U.S. News and our chief critic, Lloyd Thacker of the Education Conservancy, apparently now agree on at least one thing that is very important: The U.S. News college rankings aren't what high school students are focusing on or worried about when they are going through the college application process.
Thacker did not mention U.S. News once at his session "College Admissions: What Are Students Learning?" on September 29 at the 2007 annual meeting of the National Association for College Admission Counseling. Instead, he spoke about "how the selective admissions experience is shaping students' attitudes and behaviors" based on the results of a research project conducted by the Education Conservancy. The organization conducted eight focus groups at high schools in Atlanta, Boston, San Francisco, and Chicago (half public and half private high schools) to learn about the views of high-achieving students toward the college admission process.
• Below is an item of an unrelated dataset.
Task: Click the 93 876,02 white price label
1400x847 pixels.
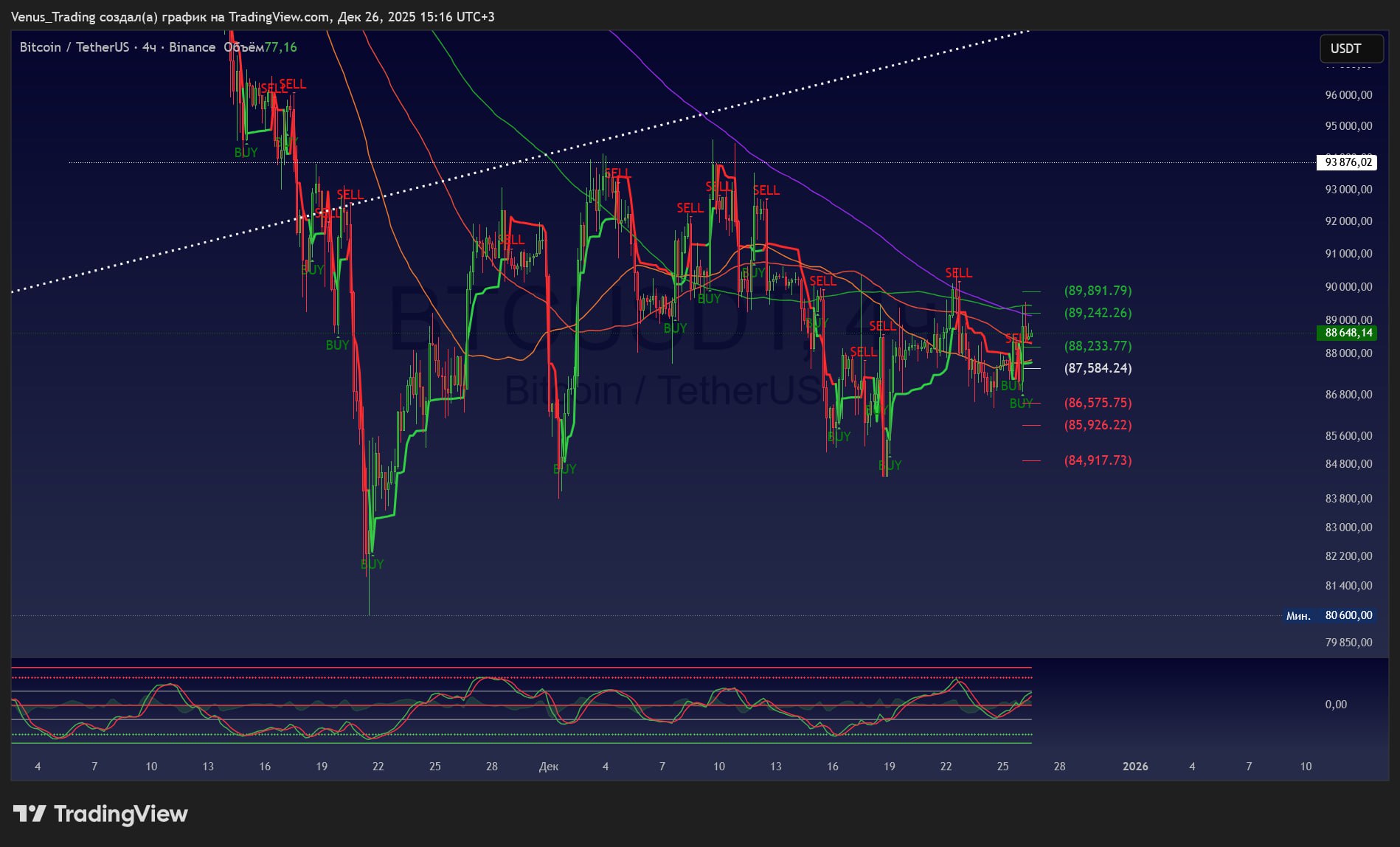Action: [x=1347, y=162]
In these discussions, the students rarely mentioned the U.S. News rankings as a stress factor in the admissions process. Instead, they cited other key factors, such as what they believe is a lack of fairness overall and too much importance placed on the SAT. As a result of the focus groups, it seems, Thacker appears to be changing his emphasis, moving away from criticizing the America's Best Colleges rankings. The fact that high school students aren't focused on the rankings makes complete sense to U.S. News, because we think that students are using the rankings responsibly as just one tool in their college search process.
According to the Education Conservancy study, these were some of the key findings from the high school student focus groups:
1. Students dislike disingenuous college recruiting. Generic marketing materials, college fairs, and information sessions are unappealing and too much like sales pitches. They dislike being encouraged to apply to a college even whey they have no chance of admission.
2. Students feel pressured to do things for the sole purpose of gaining admission, such as participating in extracurricular activities, taking multiple Advanced Placement or International Baccalaureate courses, and engaging in various forms of SAT preparation.
3. Students receive conflicting message from colleges. Colleges say they want well-rounded students, which is discouraging for many students with passions or unique qualities. Colleges also seem to expect students to know their majors and life goals.
4. Students would like to take more courses that interest them but feel that it is a gamble to pursue their true interests.
5. Students believe that colleges cannot, and do not, judge applicants in a fair and objective way.
Let's hope the Education Conservancy now tries to help fix the real issues that affect students.